Procedures San Francisco
Laminectomy is a workhorse of spine surgery. It has been practiced for more than a hundred years. It is done from the posterior approach (the back of the spine). The goal of laminectomy is to unroof pinches nerves and decompress the spinal canal, either in the middle (central canal) or off to the side (neural foramen) where the nerve comes out. The procedure usually is done under general anesthesia, utilizing a surgical microscope. One-level laminectomy takes anywhere from one to two hours. Sometimes it can be done as an outpatient. Occasionally a surgical drain is utilized. Frequently we expected to get mobilized on postoperative day one. Occasionally, a lumbar corset or brace is utilized to enable the patient to be more mobile at a faster rate.
Lumbar Laminotomy / Microdecompression
Laminotomy is a smaller version of a laminectomy. The difference between laminotomy (microdecompression) and laminectomy is that a smaller part of the lamina (roof of the spinal canal) is removed. At times this is done in a minimally invasive fashion on an outpatient basis. A surgical microscope is normally utilized. Surgery for one level usually takes about one to two hours. The patient is expected to be walking on postoperative day one. Occasionally we do utilize a soft lumbar corset or a semi-rigid lumbar brace.
Lumbar microdiscectomy is one of the most common procedures performed. Sometimes it can be done on an outpatient basis. The goal of microdiscectomy is to remove disc herniation that is pinching the nerve root, resulting in sciatica. A surgical microscope is usually utilized. The procedure can be done in a conventional open fashion or a minimally invasive fashion with smaller incision. Regardless of the approach, the goal of the surgery is the same, which is to decompress the nerve root and remove the disc fragment.

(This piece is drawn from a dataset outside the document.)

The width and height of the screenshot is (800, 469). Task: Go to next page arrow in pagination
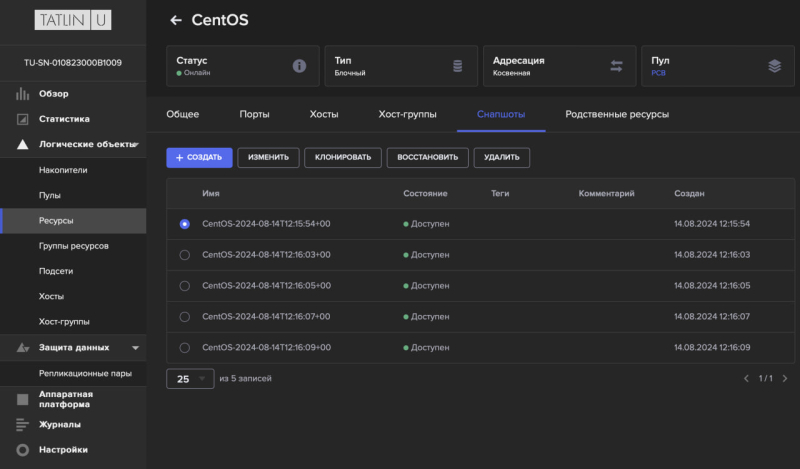pyautogui.click(x=785, y=379)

Occasionally, the patient may need to stay one or two nights in the hospital for postoperative pain control. We expect most patients to start walking on postoperative day one or the day of surgery. Occasionally, a lumbar brace is utilized.
Sacroiliac fusion is an old procedure that has been done for the past 100 years. It actually predated the use of lumbar microdiscectomy in surgical practice. The modern way of performing sacroiliac fusion is less invasive. Very often, this can be done on an outpatient basis. It involves making a 1″ incision across the buttock and pinning the sacroiliac joint with three titanium implants. Postoperatively, patients usually need to use crutches or a walker for protected weightbearing to allow the joint to solidify before putting full weight. Sacroiliac joint pathology is more common in woman because of hypermobility of the pelvic joints in women. It is also common sequelae of vaginal delivery in women. Quite often, sacroiliac joint pathology is seen after prior lumbar fusion. Also, the sacroiliac joint is commonly affected by trauma—either high-energy trauma such as a motor vehicle accident or fall from a height, or a low-energy trauma such as fall on the buttocks. Sacroiliac fusion’s safety and efficacy have been recently proven in several randomized clinical trials and prospective controlled trials. St. Mary’s Spine Center has been a part of the INSITE clinical trial, which was a surgical multicenter prospective trial demonstrated safety and efficacy of sacroiliac fusions. We also participated in the Lotus retrospective trial of the surgical procedure.
Transforaminal Lumbar Interbody Fusion (TLIF) / Posterior Lumbar Interbody Fusion (PLIF)
Interbody fusion means fusion of two vertebrae across the disc space. This can be accomplished in a variety of different ways. Transforaminal lumbar interbody fusion involves fusing the spine from the back. It involves the placement of pedicle screws above and below on either side, at times utilizing robotic guidance. Also, it does involve placing a cage made out of either titanium or a plastic called PEEK into the disc space. The advantage of interbody fusion is increased fusion rate and improved restoration of normal lumbar contour (lumbar lordosis). Posterior lumbar interbody fusion (PLIF) is a variation of the TLIF and is an older technique that is occasionally still used today.